Where [options] can be either: 
 persistent => indicates whether the process should continue to run as long as files are being watched
 recursive => indicates wither all subdirectories should be watched or only the current directory (Only supported on macOS and Windows)
 encoding => specifies the character encoding to be used for the filename passed to the listener,

And where [listener] gets back either
 eventType => which can be rename or change or
 filename => the name of the file that triggered the event.

This function returns an fs.FSWatcher object, all of which are EventEmitters that will emit a change event whenever the specified file is modified. Some events that can be handled include change, close (when watched stops watching and the object becomes unusable in the event handler), error (when an error occurs during watching a file, unusable object), watcher.close (which is not an event but stops watching for changes on the FSWatcher, also unusable object).

fs.watchFile format

fs.watchFile(filename[, options], listener)

Even though the docs prefer the developer to use watch, this function automatically returns each time the file is accessed.

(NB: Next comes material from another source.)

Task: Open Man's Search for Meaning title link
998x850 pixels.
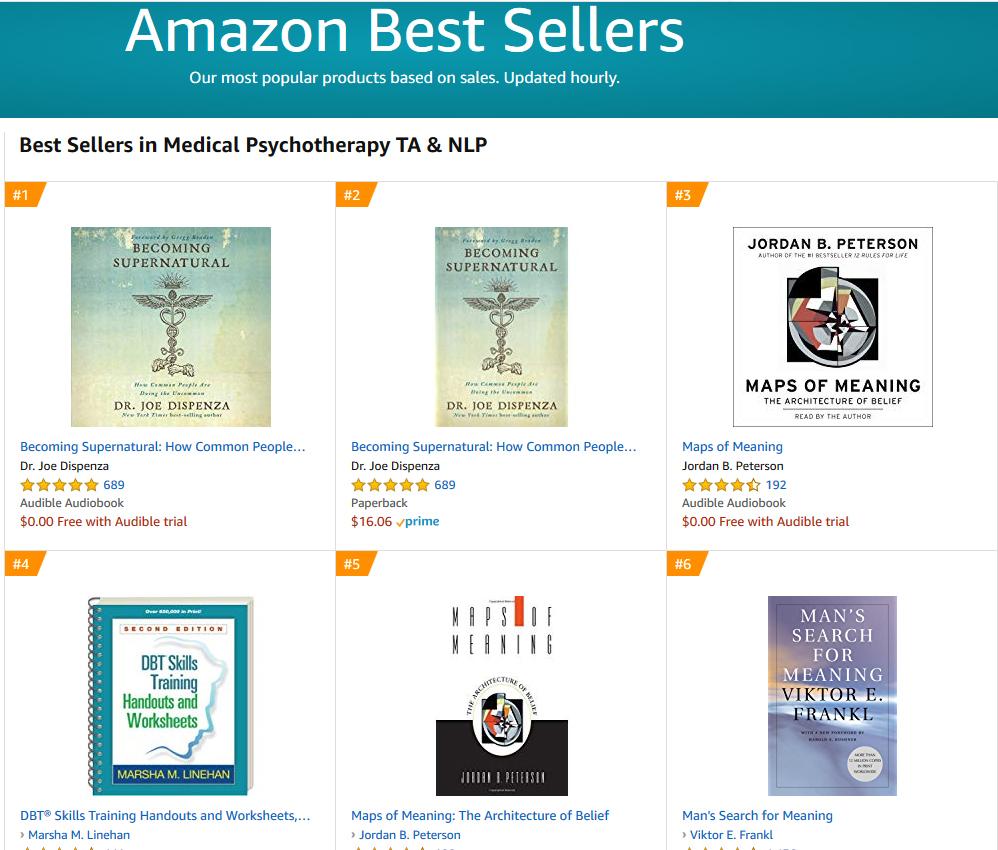Action: tap(757, 816)
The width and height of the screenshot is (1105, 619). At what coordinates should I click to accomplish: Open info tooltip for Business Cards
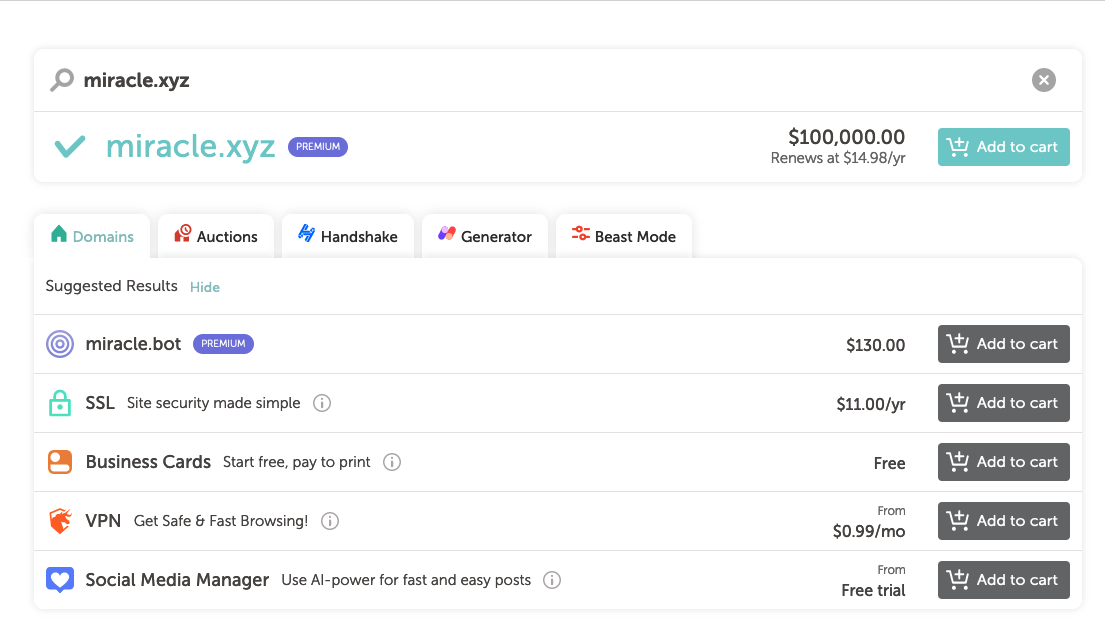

Its options are persistent (same as fs.watch), and interval, which can indicated how often the target file should be polled in milliseconds, which again is useful for version control.

The listener options receive two arguments, current and previous (in the form of an fs.Stats object) and that object comes with a lot of interesting information such as birth time, user ids, etc. If you compare the current and previous objects mtimes variables you can not only get information on when the file was accessed but also when it was modified.

fs.unwatchFile format

fs.unwatchFile(filename[,listener])

This function merely stops watching changes on filename. Which is similar to watch’s watcher.close.

You can specify a listener, so only that listener is removed, otherwise all of them are removed, effectively stopping watching of the file which is also interesting if you want to only have specific functions ignore the file. It also allows a listener previous attached using the watchFile command.

What’s interesting about these functions is that you can have files be monitored and run processes depending on the changes in the file. You could essentially program a Git-like version controller through the browser that warns about changes and even goes a step further to say what caused the file to change.

The only caveat is that if the underlying functionality of the OS does not provide a way to be notified of filesystem changes, this will be unable to function. For example network file systems like NFS or host file systems using virtualization like Vagrant or Docker, although it seems that even in this cases you can utilize fs.watchFile() but it will use stat polling * which is considered not as efficient.

* The best explanation for stat polling I’ve found is taken from wikipedia:
 “Polling is the process where the computer or controlling device waits for an external device to check for its readiness or state, often with low-level hardware. For example, when a printer is connected via a parallel port, the computer waits until the printer has received the next character.”